━━━ Passage provided ━━━
Her latest book, “The Spy Coast,” came out in November. It’s about a retired CIA operative living in small-town Maine, who has to deal with her past. Gerritsen said she is working on a sequel to that book, which is also being developed as a possible television series by Amazon Studios.

Douglas Preston in front of his writing shed, at his home in Bristol. Photo courtesy of Douglas Preston

When Gerritsen appears at Mechanics’ Hall to promote “Fourteen Days,” she’ll read from the book, sign copies and talk about it with another Maine author, Bill Roorbach. Roorbach did not participate in the collaborative novel but was picked by the Authors Guild to join Gerritsen at this event.

Both Gerritsen and Preston say they think “Fourteen Days” will be fun for readers since it showcases the talents of so many writers in a really unique, unprecedented way. But they hope people will also appreciate it’s for a good cause. Money raised will help with various Authors Guild efforts, including fighting book bans, as well as helping authors who saw their incomes drop drastically in the pandemic. Most authors were not able to do live book events and that likely hurt sales, especially for less-established authors.

“A lot of authors make their money from lectures and tours, and they couldn’t do that,” said Preston. “So we hope this helps some folks and helps the Authors Guild with all its work.”


THE 36 AUTHORS OF ‘FOURTEEN DAYS’

Charlie Jane Anders, Margaret Atwood, Jennine Capó Crucet, Joseph Cassara, Angie Cruz, Pat Cummings, Sylvia Day, Emma Donoghue, Dave Eggers, Diana Gabaldon, Tess Gerritsen, John Grisham, Maria Hinojosa, Mira Jacob, Erica Jong, CJ Lyons, Celeste Ng, Tommy Orange, Mary Pope Osborne, Doug Preston, Alice Randall, Caroline Randall Williams, Ishmael Reed, Roxana Robinson, Nelly Rosario, James Shapiro, Hampton Sides, R. L. Stine, Nafissa Thompson-Spires, Monique Truong, Scott Turow, Luis Alberto Urrea, Rachel Vail, Weike Wang, De’ Shawn Charles Winslow and Meg Wolitzer.
━━━ Recorded data ━━━
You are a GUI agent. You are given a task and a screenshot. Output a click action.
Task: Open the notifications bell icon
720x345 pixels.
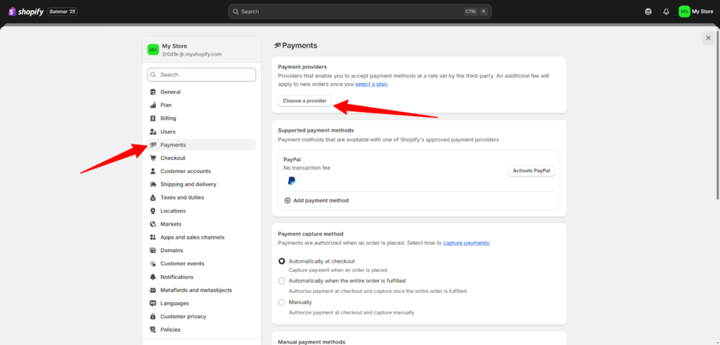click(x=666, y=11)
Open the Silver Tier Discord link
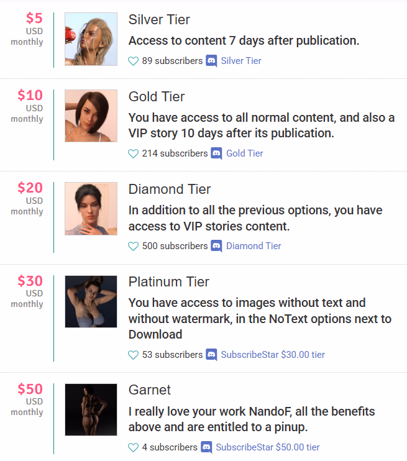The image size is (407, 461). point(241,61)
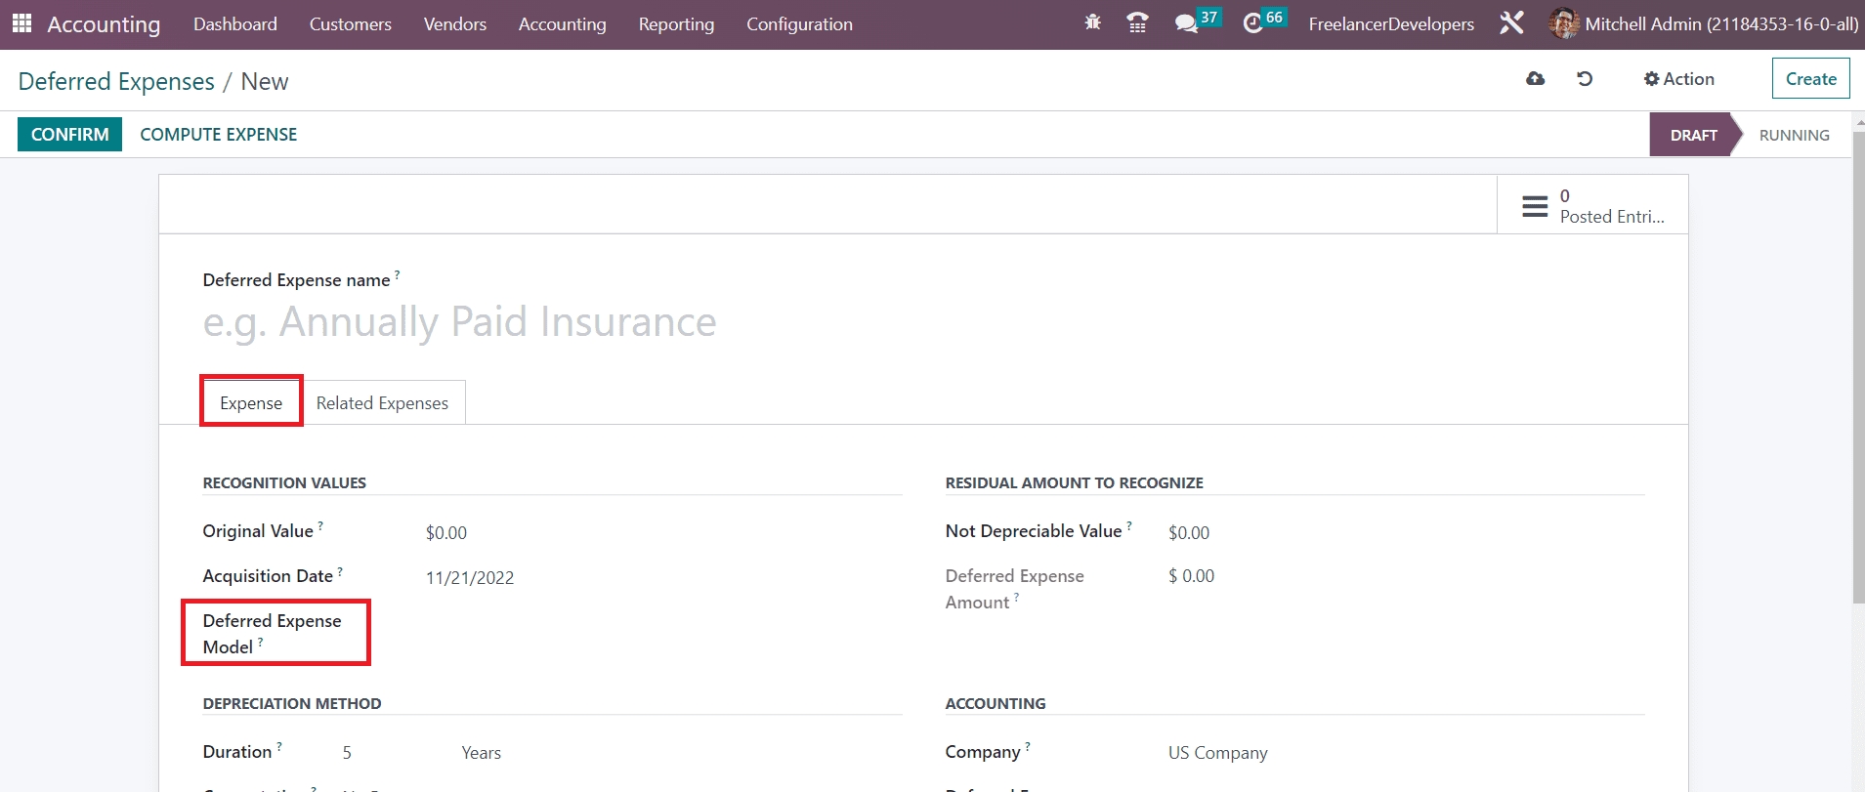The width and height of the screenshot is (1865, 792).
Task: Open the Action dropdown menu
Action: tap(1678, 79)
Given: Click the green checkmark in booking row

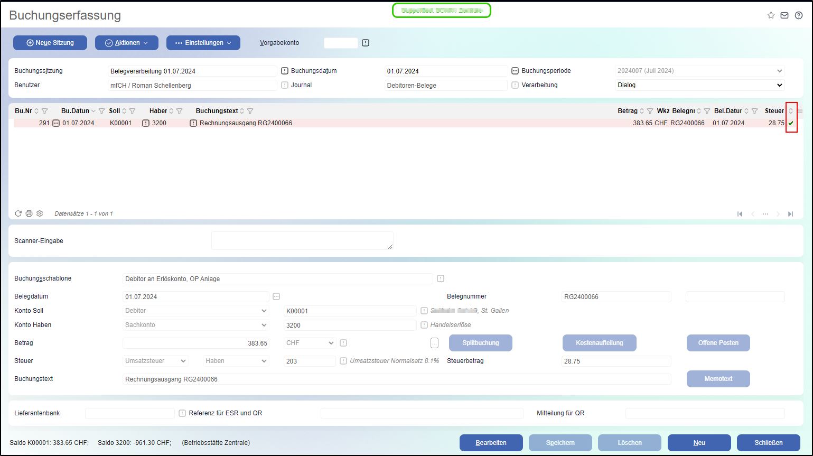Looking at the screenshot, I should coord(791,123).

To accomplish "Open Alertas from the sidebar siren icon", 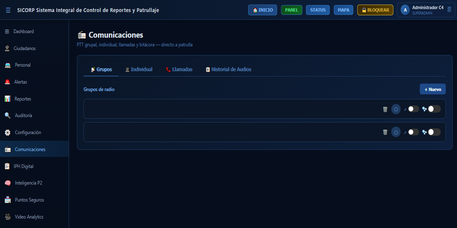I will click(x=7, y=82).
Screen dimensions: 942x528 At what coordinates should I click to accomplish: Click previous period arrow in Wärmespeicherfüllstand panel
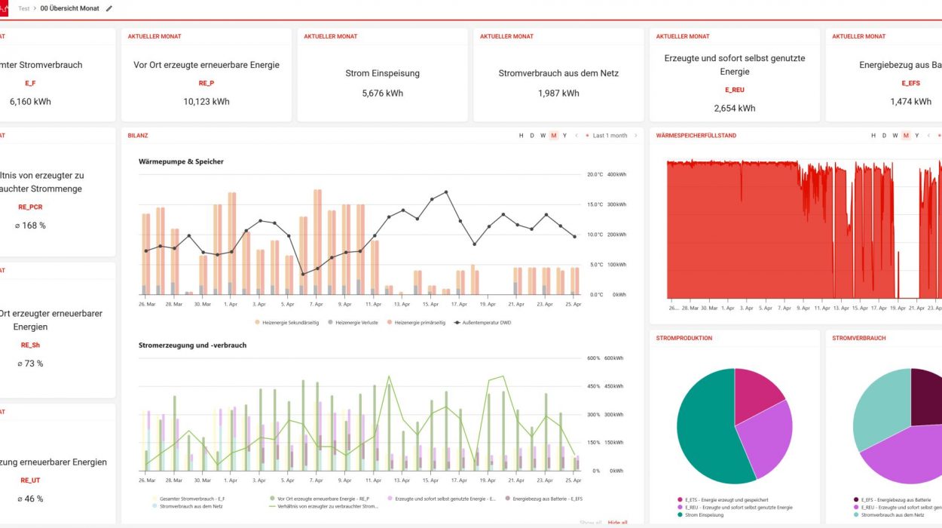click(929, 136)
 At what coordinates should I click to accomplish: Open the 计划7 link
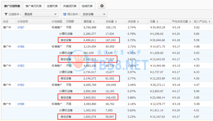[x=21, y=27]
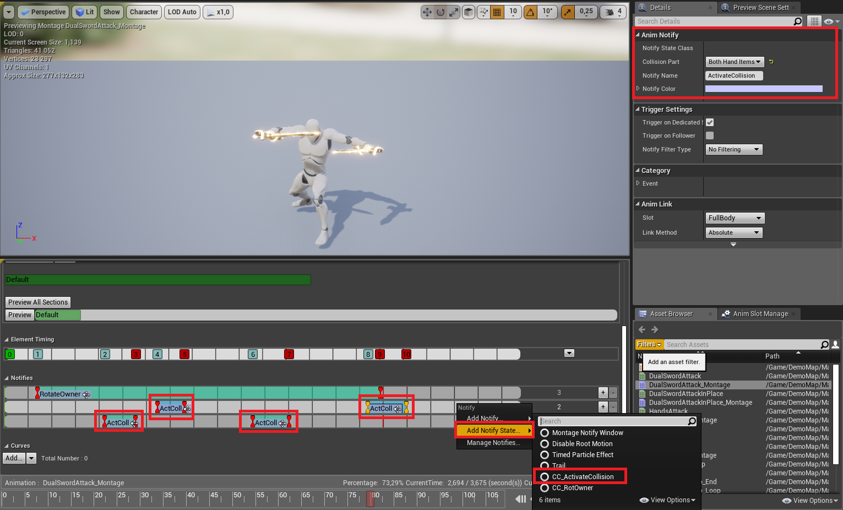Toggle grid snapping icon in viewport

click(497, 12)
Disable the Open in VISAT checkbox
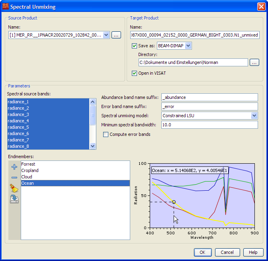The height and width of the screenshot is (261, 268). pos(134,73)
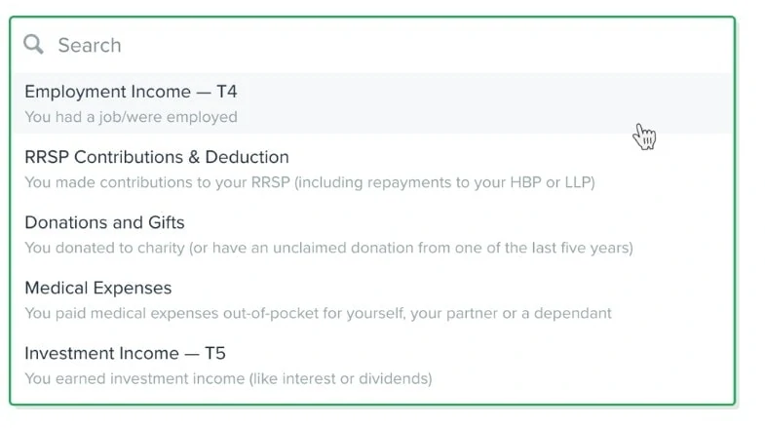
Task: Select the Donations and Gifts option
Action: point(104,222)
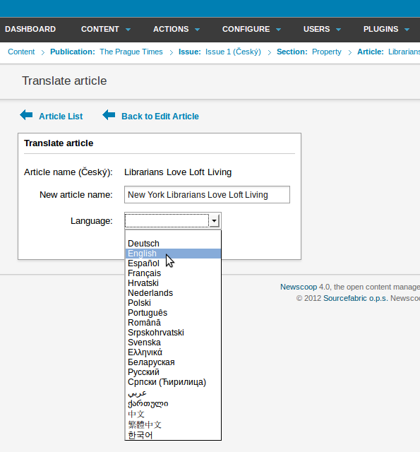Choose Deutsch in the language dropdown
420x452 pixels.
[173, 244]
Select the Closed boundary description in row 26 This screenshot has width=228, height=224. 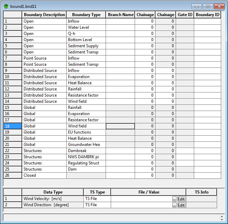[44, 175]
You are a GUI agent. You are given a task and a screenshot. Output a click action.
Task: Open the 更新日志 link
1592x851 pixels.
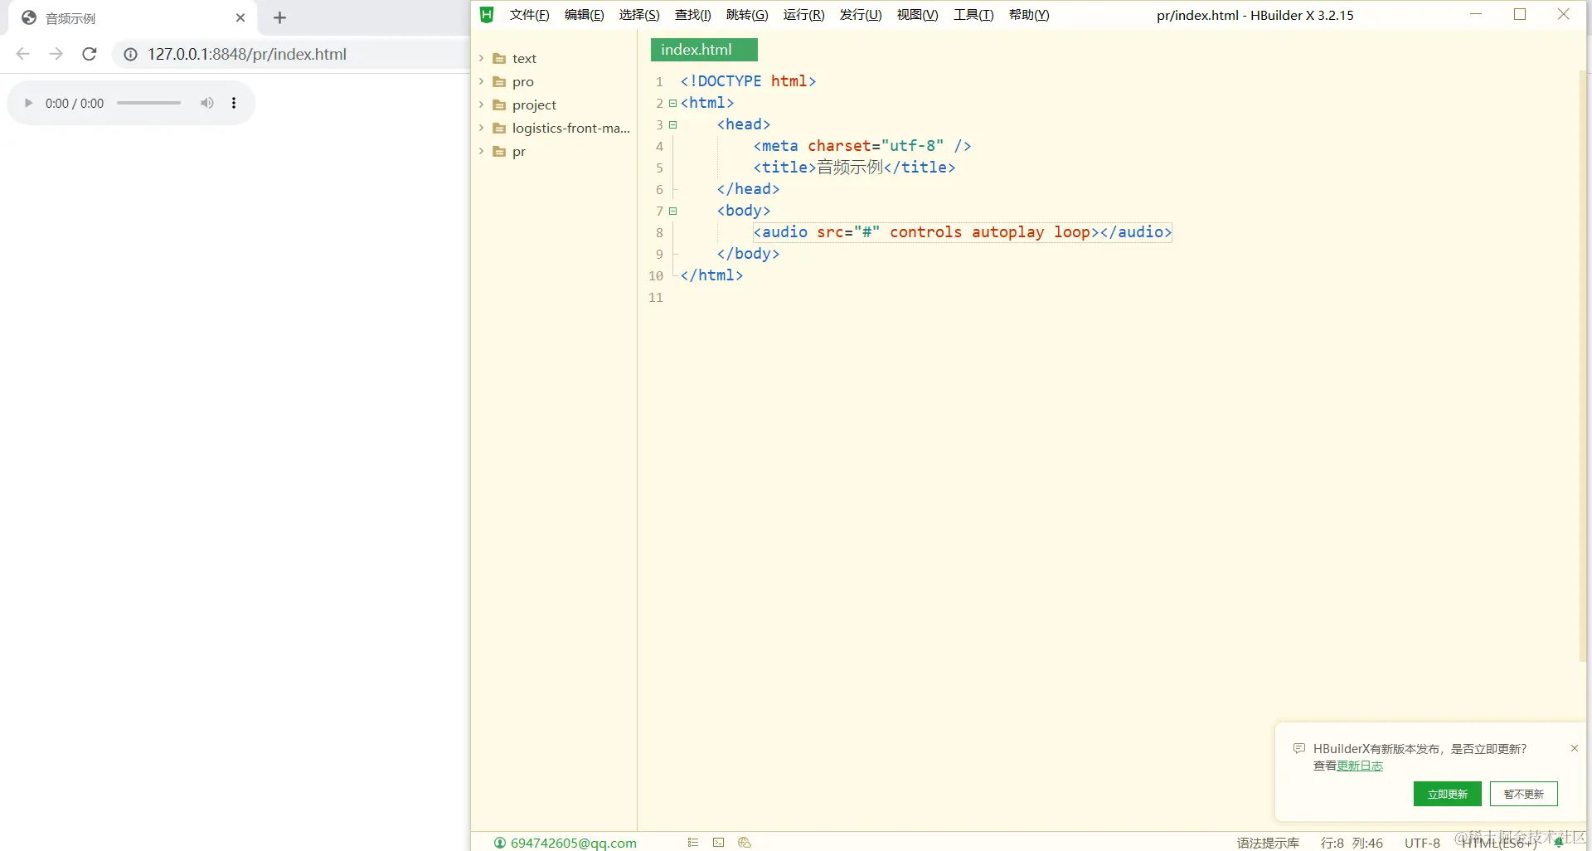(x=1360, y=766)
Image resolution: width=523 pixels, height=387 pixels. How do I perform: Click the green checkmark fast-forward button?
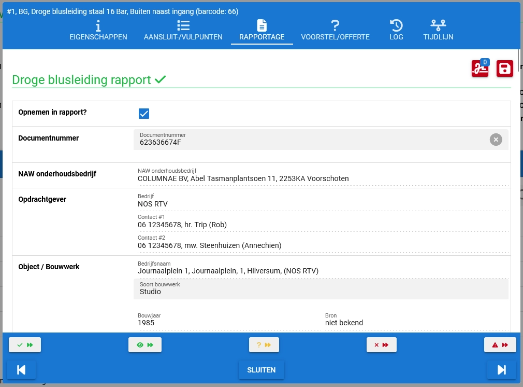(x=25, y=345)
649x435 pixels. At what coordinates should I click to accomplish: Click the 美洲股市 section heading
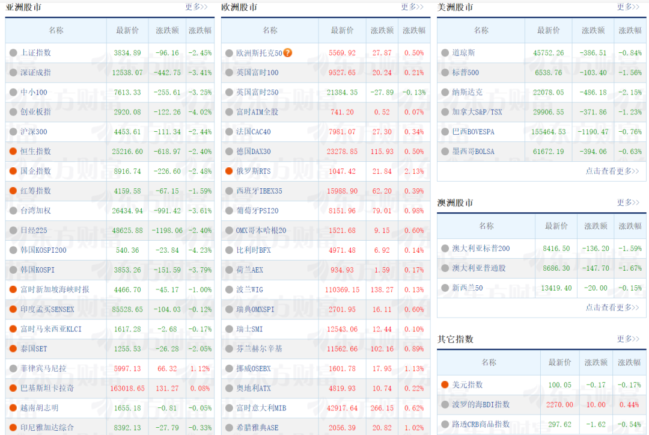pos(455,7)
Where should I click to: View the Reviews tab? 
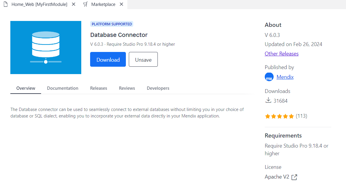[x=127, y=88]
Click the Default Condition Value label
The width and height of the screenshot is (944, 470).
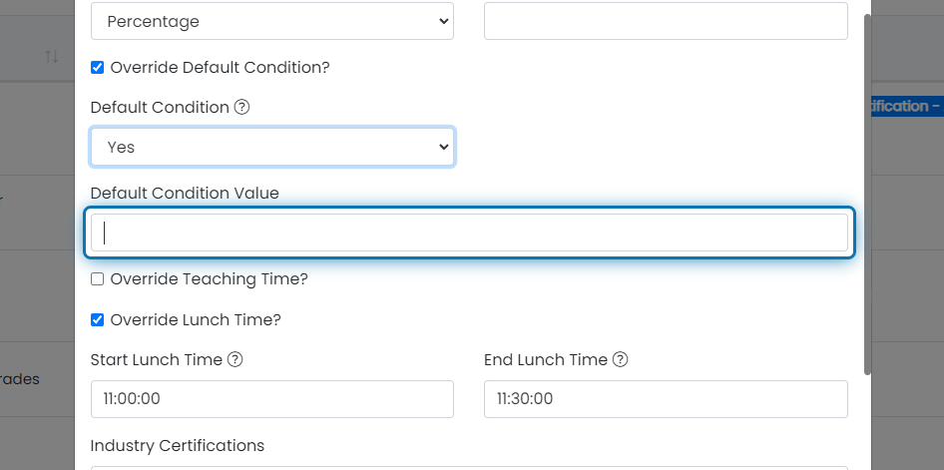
━━━
• [Aim of the task]: Please give everything from "Both Gerritsen and" down to "for less-established authors." in the article on "Fourteen Days" again, switching "readers" to "fans". The lines here were taken from a separate source.

• [Response to this task]:
Both Gerritsen and Preston say they think “Fourteen Days” will be fun for fans since it showcases the talents of so many writers in a really unique, unprecedented way. But they hope people will also appreciate it’s for a good cause. Money raised will help with various Authors Guild efforts, including fighting book bans, as well as helping authors who saw their incomes drop drastically in the pandemic. Most authors were not able to do live book events and that likely hurt sales, especially for less-established authors.